→ **Work to complete**: Here are some entries. Print them exactly as they are.

[Records excerpted from a collection]
──────────

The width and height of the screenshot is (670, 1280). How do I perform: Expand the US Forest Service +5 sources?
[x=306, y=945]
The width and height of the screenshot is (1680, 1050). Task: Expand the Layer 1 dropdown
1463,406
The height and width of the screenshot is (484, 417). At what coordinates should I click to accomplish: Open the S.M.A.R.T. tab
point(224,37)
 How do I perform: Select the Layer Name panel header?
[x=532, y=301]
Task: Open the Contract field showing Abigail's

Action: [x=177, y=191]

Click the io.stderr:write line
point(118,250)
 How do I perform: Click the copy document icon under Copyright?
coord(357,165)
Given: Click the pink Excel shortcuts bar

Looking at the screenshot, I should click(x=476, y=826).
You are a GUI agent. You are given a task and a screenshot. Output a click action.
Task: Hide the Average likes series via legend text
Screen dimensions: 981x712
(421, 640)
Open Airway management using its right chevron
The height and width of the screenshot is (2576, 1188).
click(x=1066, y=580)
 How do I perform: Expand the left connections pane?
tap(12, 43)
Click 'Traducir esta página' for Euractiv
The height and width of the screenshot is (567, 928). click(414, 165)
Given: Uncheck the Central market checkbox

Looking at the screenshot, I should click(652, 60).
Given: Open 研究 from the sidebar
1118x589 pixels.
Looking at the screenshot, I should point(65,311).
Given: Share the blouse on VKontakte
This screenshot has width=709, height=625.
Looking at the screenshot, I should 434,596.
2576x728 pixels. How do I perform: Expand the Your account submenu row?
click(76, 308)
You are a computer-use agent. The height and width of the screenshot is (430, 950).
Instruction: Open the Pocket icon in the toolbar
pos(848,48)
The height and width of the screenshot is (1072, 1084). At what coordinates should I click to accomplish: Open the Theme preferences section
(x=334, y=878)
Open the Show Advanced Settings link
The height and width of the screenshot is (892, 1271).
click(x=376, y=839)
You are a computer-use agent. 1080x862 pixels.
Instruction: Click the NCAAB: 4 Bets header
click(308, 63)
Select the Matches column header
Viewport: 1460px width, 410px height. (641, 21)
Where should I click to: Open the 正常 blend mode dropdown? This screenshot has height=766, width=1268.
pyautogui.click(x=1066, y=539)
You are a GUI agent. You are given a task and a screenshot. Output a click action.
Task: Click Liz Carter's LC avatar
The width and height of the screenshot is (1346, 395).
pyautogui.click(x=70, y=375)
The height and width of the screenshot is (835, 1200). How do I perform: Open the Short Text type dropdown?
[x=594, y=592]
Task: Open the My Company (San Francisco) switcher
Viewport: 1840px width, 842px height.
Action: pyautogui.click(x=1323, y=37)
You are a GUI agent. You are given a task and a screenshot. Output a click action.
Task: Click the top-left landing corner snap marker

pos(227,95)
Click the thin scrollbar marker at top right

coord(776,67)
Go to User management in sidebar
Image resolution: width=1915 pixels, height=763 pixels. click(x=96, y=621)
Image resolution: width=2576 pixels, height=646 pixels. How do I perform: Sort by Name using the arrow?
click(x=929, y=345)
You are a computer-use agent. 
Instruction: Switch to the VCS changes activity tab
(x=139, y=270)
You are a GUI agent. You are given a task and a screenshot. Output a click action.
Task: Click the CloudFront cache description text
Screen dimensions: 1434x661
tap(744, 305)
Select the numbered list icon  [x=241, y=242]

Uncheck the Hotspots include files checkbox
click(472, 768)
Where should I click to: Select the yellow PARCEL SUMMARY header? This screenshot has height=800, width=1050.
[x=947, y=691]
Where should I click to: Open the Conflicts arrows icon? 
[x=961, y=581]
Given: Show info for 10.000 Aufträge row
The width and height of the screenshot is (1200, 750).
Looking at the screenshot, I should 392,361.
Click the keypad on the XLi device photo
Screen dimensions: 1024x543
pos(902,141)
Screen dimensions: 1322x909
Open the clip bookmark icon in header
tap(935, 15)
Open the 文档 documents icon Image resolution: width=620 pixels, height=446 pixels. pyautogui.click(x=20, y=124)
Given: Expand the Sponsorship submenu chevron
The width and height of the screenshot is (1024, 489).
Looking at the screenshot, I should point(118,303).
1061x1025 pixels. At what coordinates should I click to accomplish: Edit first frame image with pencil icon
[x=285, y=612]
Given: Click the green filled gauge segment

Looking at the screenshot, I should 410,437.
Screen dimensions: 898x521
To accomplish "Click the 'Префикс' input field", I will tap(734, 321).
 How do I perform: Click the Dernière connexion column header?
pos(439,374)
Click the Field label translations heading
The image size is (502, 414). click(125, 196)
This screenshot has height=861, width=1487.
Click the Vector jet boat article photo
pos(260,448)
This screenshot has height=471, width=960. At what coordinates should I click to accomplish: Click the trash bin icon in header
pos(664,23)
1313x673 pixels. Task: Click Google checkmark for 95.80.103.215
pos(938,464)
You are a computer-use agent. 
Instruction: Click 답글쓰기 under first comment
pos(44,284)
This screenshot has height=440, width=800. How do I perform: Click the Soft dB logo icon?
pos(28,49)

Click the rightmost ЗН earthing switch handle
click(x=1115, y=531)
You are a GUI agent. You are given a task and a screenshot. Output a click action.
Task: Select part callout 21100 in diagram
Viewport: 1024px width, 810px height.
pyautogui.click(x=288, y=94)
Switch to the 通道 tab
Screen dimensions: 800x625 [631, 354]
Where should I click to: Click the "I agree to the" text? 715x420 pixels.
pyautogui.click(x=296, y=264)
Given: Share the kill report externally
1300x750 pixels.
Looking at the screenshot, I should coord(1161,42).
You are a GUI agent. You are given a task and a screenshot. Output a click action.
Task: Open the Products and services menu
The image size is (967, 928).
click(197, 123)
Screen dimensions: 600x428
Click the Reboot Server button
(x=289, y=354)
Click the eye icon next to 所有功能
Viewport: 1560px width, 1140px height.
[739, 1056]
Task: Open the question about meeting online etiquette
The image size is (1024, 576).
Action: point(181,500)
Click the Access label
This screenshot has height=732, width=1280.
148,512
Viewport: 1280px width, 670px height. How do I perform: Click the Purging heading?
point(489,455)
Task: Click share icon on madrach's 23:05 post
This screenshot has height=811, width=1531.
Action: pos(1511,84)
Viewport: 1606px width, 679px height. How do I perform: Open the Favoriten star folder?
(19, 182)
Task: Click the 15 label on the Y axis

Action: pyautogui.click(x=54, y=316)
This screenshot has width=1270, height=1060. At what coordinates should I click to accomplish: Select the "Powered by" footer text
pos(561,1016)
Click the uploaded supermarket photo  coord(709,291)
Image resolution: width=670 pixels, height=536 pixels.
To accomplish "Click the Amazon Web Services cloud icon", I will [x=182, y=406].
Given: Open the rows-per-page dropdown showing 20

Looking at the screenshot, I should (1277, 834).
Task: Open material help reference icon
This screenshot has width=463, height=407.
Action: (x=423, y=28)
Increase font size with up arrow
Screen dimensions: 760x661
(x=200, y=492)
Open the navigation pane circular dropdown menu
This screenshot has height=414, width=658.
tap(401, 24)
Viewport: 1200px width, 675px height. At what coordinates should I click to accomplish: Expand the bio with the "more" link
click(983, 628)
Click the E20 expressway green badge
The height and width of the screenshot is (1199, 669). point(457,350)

──────────

→ **Exercise answer**:
The width and height of the screenshot is (670, 1280). How do I perform: Expand the US Forest Service +5 sources?
[x=306, y=945]
The width and height of the screenshot is (1680, 1050). Task: Expand the Layer 1 dropdown
1463,406
The height and width of the screenshot is (484, 417). At what coordinates should I click to accomplish: Open the S.M.A.R.T. tab
point(224,37)
 How do I perform: Select the Layer Name panel header?
[x=532, y=301]
Task: Open the Contract field showing Abigail's

Action: [x=177, y=191]

Click the io.stderr:write line
point(118,250)
 How do I perform: Click the copy document icon under Copyright?
coord(357,165)
Given: Click the pink Excel shortcuts bar

Looking at the screenshot, I should click(x=476, y=826).
You are a GUI agent. You are given a task and a screenshot. Output a click action.
Task: Hide the Average likes series via legend text
Screen dimensions: 981x712
(421, 640)
Open Airway management using its right chevron
The height and width of the screenshot is (2576, 1188).
click(x=1066, y=580)
 How do I perform: Expand the left connections pane?
tap(12, 43)
Click 'Traducir esta página' for Euractiv
The height and width of the screenshot is (567, 928). click(414, 165)
Given: Uncheck the Central market checkbox

Looking at the screenshot, I should click(652, 60).
Given: Open 研究 from the sidebar
1118x589 pixels.
Looking at the screenshot, I should point(65,311).
Given: Share the blouse on VKontakte
This screenshot has width=709, height=625.
Looking at the screenshot, I should 434,596.
2576x728 pixels. How do I perform: Expand the Your account submenu row?
click(76, 308)
You are a computer-use agent. The height and width of the screenshot is (430, 950).
Instruction: Open the Pocket icon in the toolbar
pos(848,48)
The height and width of the screenshot is (1072, 1084). At what coordinates should I click to accomplish: Open the Theme preferences section
(x=334, y=878)
Open the Show Advanced Settings link
The height and width of the screenshot is (892, 1271).
click(x=376, y=839)
You are a computer-use agent. 1080x862 pixels.
Instruction: Click the NCAAB: 4 Bets header
click(308, 63)
Select the Matches column header
Viewport: 1460px width, 410px height. (641, 21)
Where should I click to: Open the 正常 blend mode dropdown? This screenshot has height=766, width=1268.
pyautogui.click(x=1066, y=539)
You are a GUI agent. You are given a task and a screenshot. Output a click action.
Task: Click Liz Carter's LC avatar
The width and height of the screenshot is (1346, 395).
pyautogui.click(x=70, y=375)
The height and width of the screenshot is (835, 1200). How do I perform: Open the Short Text type dropdown?
[x=594, y=592]
Task: Open the My Company (San Francisco) switcher
Viewport: 1840px width, 842px height.
Action: pyautogui.click(x=1323, y=37)
You are a GUI agent. You are given a task and a screenshot. Output a click action.
Task: Click the top-left landing corner snap marker

pos(227,95)
Click the thin scrollbar marker at top right

coord(776,67)
Go to User management in sidebar
Image resolution: width=1915 pixels, height=763 pixels. click(x=96, y=621)
Image resolution: width=2576 pixels, height=646 pixels. How do I perform: Sort by Name using the arrow?
click(x=929, y=345)
You are a computer-use agent. 
Instruction: Switch to the VCS changes activity tab
(x=139, y=270)
You are a GUI agent. You are given a task and a screenshot. Output a click action.
Task: Click the CloudFront cache description text
Screen dimensions: 1434x661
tap(744, 305)
Select the numbered list icon  [x=241, y=242]

Uncheck the Hotspots include files checkbox
click(472, 768)
Where should I click to: Select the yellow PARCEL SUMMARY header? This screenshot has height=800, width=1050.
[x=947, y=691]
Where should I click to: Open the Conflicts arrows icon? 
[x=961, y=581]
Given: Show info for 10.000 Aufträge row
The width and height of the screenshot is (1200, 750).
Looking at the screenshot, I should 392,361.
Click the keypad on the XLi device photo
Screen dimensions: 1024x543
pos(902,141)
Screen dimensions: 1322x909
Open the clip bookmark icon in header
tap(935, 15)
Open the 文档 documents icon Image resolution: width=620 pixels, height=446 pixels. pyautogui.click(x=20, y=124)
Given: Expand the Sponsorship submenu chevron
The width and height of the screenshot is (1024, 489).
Looking at the screenshot, I should point(118,303).
1061x1025 pixels. At what coordinates should I click to accomplish: Edit first frame image with pencil icon
[x=285, y=612]
Given: Click the green filled gauge segment

Looking at the screenshot, I should 410,437.
Screen dimensions: 898x521
To accomplish "Click the 'Префикс' input field", I will tap(734, 321).
 How do I perform: Click the Dernière connexion column header?
pos(439,374)
Click the Field label translations heading
The image size is (502, 414). click(125, 196)
This screenshot has height=861, width=1487.
Click the Vector jet boat article photo
pos(260,448)
This screenshot has height=471, width=960. At what coordinates should I click to accomplish: Click the trash bin icon in header
pos(664,23)
1313x673 pixels. Task: Click Google checkmark for 95.80.103.215
pos(938,464)
You are a computer-use agent. 
Instruction: Click 답글쓰기 under first comment
pos(44,284)
This screenshot has height=440, width=800. How do I perform: Click the Soft dB logo icon?
pos(28,49)

Click the rightmost ЗН earthing switch handle
click(x=1115, y=531)
You are a GUI agent. You are given a task and a screenshot. Output a click action.
Task: Select part callout 21100 in diagram
Viewport: 1024px width, 810px height.
pyautogui.click(x=288, y=94)
Switch to the 通道 tab
Screen dimensions: 800x625 [631, 354]
Where should I click to: Click the "I agree to the" text? 715x420 pixels.
pyautogui.click(x=296, y=264)
Given: Share the kill report externally
1300x750 pixels.
Looking at the screenshot, I should coord(1161,42).
You are a GUI agent. You are given a task and a screenshot. Output a click action.
Task: Open the Products and services menu
The image size is (967, 928).
click(197, 123)
Screen dimensions: 600x428
Click the Reboot Server button
(x=289, y=354)
Click the eye icon next to 所有功能
Viewport: 1560px width, 1140px height.
[739, 1056]
Task: Open the question about meeting online etiquette
The image size is (1024, 576).
Action: point(181,500)
Click the Access label
This screenshot has height=732, width=1280.
148,512
Viewport: 1280px width, 670px height. How do I perform: Click the Purging heading?
point(489,455)
Task: Click share icon on madrach's 23:05 post
This screenshot has height=811, width=1531.
Action: pos(1511,84)
Viewport: 1606px width, 679px height. How do I perform: Open the Favoriten star folder?
(19, 182)
Task: Click the 15 label on the Y axis

Action: pyautogui.click(x=54, y=316)
This screenshot has width=1270, height=1060. At what coordinates should I click to accomplish: Select the "Powered by" footer text
pos(561,1016)
Click the uploaded supermarket photo  coord(709,291)
Image resolution: width=670 pixels, height=536 pixels.
To accomplish "Click the Amazon Web Services cloud icon", I will [x=182, y=406].
Given: Open the rows-per-page dropdown showing 20

Looking at the screenshot, I should (1277, 834).
Task: Open material help reference icon
This screenshot has width=463, height=407.
Action: (x=423, y=28)
Increase font size with up arrow
Screen dimensions: 760x661
(x=200, y=492)
Open the navigation pane circular dropdown menu
This screenshot has height=414, width=658.
tap(401, 24)
Viewport: 1200px width, 675px height. At what coordinates should I click to accomplish: Expand the bio with the "more" link
click(983, 628)
Click the E20 expressway green badge
The height and width of the screenshot is (1199, 669). point(457,350)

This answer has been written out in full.